On the Feasibility of Using MultiModal LLMs to Execute AR Social Engineering Attacks
Ting Bi, Chenghang Ye, Zheyu Yang, Ziyi Zhou, Cui Tang, Jun Zhang, Zui Tao, Kailong Wang, Liting Zhou, Yang Yang, Tianlong Yu
TL;DR
This work investigates the feasibility of AR-driven social engineering using Multimodal LLMs through the SEAR framework, which combines AR-based social context synthesis, role-based multimodal retrieval augmentation, and a ReInteract SE agent for adaptive attack strategies. The authors validate SEAR via an IRB-approved study with 60 participants across three configurations, collecting 180 annotated conversations in simulated social scenarios. Results show SEAR markedly increases trust and susceptibility to high-risk behaviors (e.g., 93.3% likely to click phishing links, 93% to accept social app requests), underscoring a significant security risk and the need for defensive measures.
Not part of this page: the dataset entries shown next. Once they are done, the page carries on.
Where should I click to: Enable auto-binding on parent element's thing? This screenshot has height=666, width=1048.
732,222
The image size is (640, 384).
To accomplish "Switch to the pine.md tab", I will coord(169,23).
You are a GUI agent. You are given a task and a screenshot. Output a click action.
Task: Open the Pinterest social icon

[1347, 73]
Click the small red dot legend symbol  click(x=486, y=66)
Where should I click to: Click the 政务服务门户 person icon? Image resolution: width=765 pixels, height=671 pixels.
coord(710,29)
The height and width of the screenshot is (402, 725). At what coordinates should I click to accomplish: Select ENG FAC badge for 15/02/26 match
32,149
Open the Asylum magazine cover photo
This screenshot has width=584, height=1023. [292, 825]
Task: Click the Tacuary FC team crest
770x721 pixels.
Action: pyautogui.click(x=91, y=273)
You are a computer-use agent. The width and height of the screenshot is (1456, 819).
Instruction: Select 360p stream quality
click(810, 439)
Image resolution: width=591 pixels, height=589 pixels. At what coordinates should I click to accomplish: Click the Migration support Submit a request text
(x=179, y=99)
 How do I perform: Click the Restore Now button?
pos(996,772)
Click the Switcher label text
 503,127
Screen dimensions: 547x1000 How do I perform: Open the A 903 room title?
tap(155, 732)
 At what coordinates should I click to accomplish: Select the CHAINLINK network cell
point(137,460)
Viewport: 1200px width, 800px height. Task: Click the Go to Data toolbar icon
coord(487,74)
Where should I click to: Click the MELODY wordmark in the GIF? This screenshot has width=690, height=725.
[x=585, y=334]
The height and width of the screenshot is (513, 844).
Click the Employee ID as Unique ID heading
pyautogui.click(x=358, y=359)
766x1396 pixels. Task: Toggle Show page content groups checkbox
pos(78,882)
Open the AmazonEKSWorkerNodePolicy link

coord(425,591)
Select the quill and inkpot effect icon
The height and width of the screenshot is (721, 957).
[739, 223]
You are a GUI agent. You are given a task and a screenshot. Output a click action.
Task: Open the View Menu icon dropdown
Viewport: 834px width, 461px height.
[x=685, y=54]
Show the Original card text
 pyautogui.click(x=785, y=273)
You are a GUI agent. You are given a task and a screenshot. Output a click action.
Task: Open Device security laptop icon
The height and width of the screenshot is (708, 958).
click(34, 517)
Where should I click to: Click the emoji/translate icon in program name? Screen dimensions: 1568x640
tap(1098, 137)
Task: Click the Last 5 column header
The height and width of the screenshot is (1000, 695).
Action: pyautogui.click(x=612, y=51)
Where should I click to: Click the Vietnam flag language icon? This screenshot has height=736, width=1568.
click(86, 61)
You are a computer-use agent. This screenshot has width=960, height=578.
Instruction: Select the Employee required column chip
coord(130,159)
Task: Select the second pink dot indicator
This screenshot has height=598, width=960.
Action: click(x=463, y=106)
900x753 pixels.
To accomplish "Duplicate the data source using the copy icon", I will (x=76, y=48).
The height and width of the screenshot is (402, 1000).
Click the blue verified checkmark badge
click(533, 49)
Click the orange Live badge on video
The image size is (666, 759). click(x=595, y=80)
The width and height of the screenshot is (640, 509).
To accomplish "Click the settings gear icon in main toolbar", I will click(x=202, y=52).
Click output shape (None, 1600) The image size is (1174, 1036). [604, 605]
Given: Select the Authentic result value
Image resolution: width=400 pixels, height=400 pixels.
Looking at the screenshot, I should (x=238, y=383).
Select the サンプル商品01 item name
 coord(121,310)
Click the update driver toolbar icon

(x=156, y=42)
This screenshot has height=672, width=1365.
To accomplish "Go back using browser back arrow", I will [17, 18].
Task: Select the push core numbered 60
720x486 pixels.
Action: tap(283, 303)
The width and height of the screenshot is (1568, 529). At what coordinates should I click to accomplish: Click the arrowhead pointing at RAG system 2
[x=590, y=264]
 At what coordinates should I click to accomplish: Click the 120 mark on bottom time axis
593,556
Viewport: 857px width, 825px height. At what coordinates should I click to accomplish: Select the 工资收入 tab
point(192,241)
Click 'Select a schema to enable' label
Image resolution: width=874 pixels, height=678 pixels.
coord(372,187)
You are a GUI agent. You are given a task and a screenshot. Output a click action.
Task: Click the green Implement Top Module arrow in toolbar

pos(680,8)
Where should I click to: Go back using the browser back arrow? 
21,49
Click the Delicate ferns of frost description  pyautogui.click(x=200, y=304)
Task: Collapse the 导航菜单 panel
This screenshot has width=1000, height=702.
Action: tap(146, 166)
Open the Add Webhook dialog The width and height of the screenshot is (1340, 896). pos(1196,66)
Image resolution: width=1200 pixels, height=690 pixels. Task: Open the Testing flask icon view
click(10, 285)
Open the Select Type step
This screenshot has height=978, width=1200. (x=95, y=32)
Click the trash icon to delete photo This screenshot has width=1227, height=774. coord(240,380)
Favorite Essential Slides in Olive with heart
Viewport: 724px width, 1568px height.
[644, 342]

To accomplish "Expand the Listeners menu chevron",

The paper contributes a practical AR-LLM attack prototype, an open IRB dataset, and a foundation for developing AR/LLM defense mechanisms against advanced social engineering threats.
Abstract
Augmented Reality (AR) and Multimodal Large Language Models (LLMs) are rapidly evolving, providing unprecedented capabilities for human-computer interaction. However, their integration introduces a new attack surface for social engineering. In this paper, we systematically investigate the feasibility of orchestrating AR-driven Social Engineering attacks using Multimodal LLM for the first time, via our proposed SEAR framework, which operates through three key phases: (1) AR-based social context synthesis, which fuses Multimodal inputs (visual, auditory and environmental cues); (2) role-based Multimodal RAG (Retrieval-Augmented Generation), which dynamically retrieves and integrates contextual data while preserving character differentiation; and (3) ReInteract social engineering agents, which execute adaptive multiphase attack strategies through inference interaction loops. To verify SEAR, we conducted an IRB-approved study with 60 participants in three experimental configurations (unassisted, AR+LLM, and full SEAR pipeline) compiling a new dataset of 180 annotated conversations in simulated social scenarios. Our results show that SEAR is highly effective at eliciting high-risk behaviors (e.g., 93.3% of participants susceptible to email phishing). The framework was particularly effective in building trust, with 85% of targets willing to accept an attacker's call after an interaction. Also, we identified notable limitations such as ``occasionally artificial'' due to perceived authenticity gaps. This work provides proof-of-concept for AR-LLM driven social engineering attacks and insights for developing defensive countermeasures against next-generation augmented reality threats.